SUPPLIED INFORMATION:
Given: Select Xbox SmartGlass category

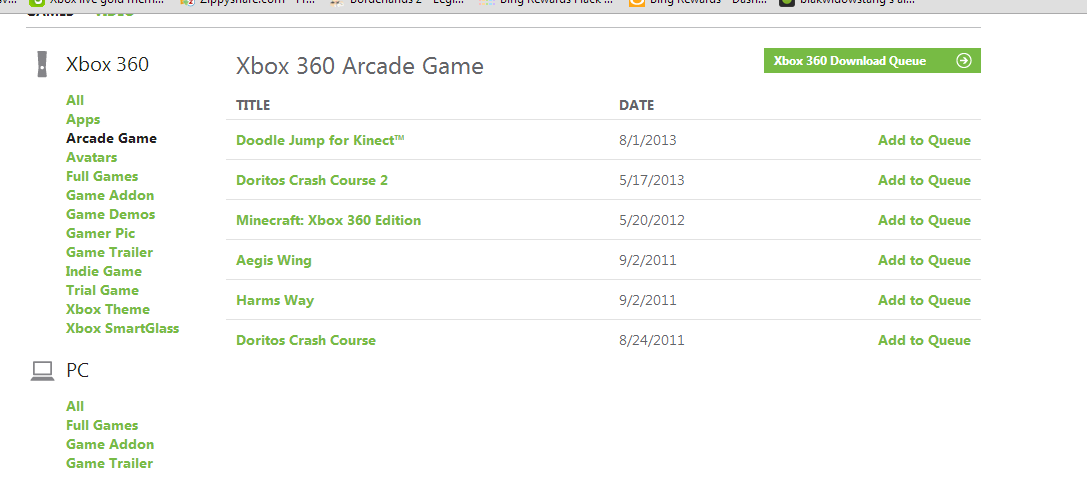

...

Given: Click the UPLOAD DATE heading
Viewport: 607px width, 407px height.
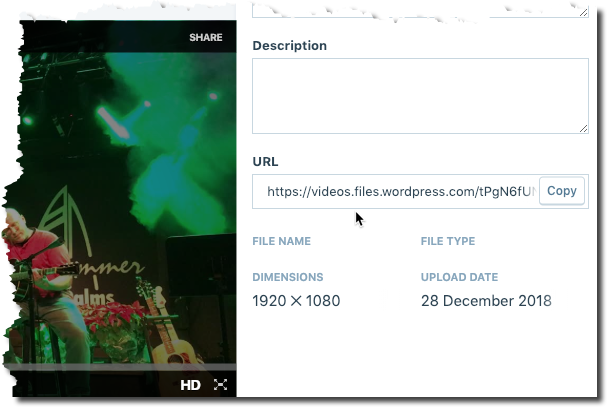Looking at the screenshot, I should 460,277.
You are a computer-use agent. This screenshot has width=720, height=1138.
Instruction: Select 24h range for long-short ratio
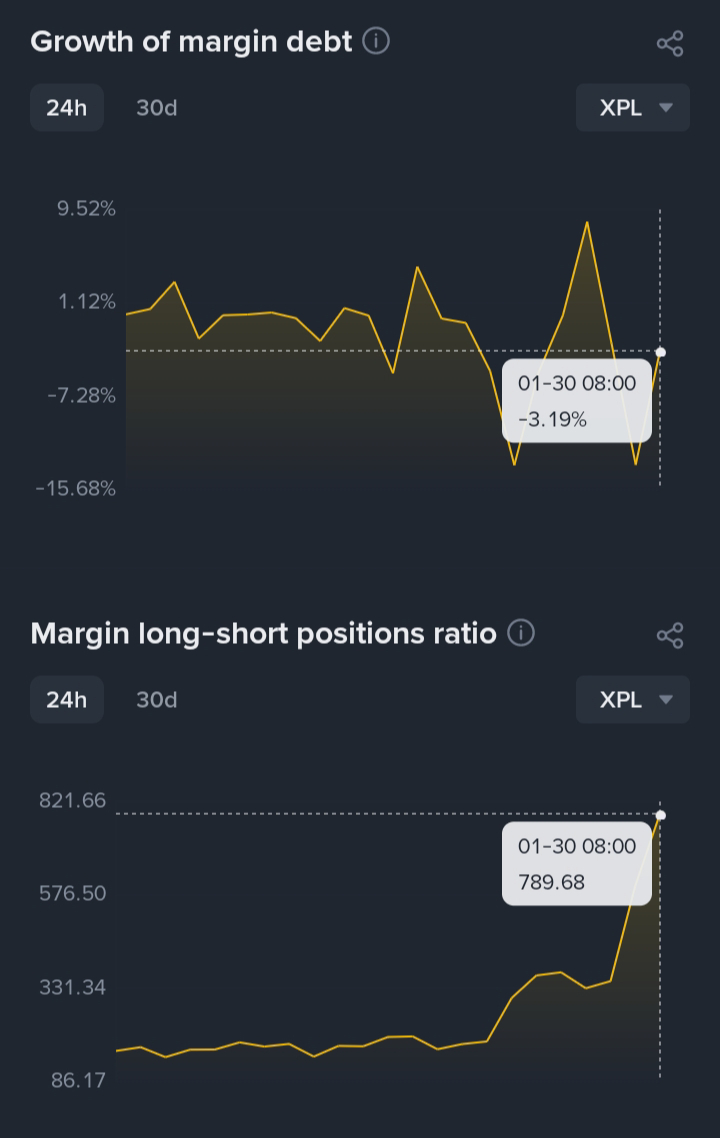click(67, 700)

WORK ORDER: Please copy all lines of the listing in which the string "Given" occurs.

YOUR RESPONSE:
Given: Select Xbox SmartGlass category
Given: Click the UPLOAD DATE heading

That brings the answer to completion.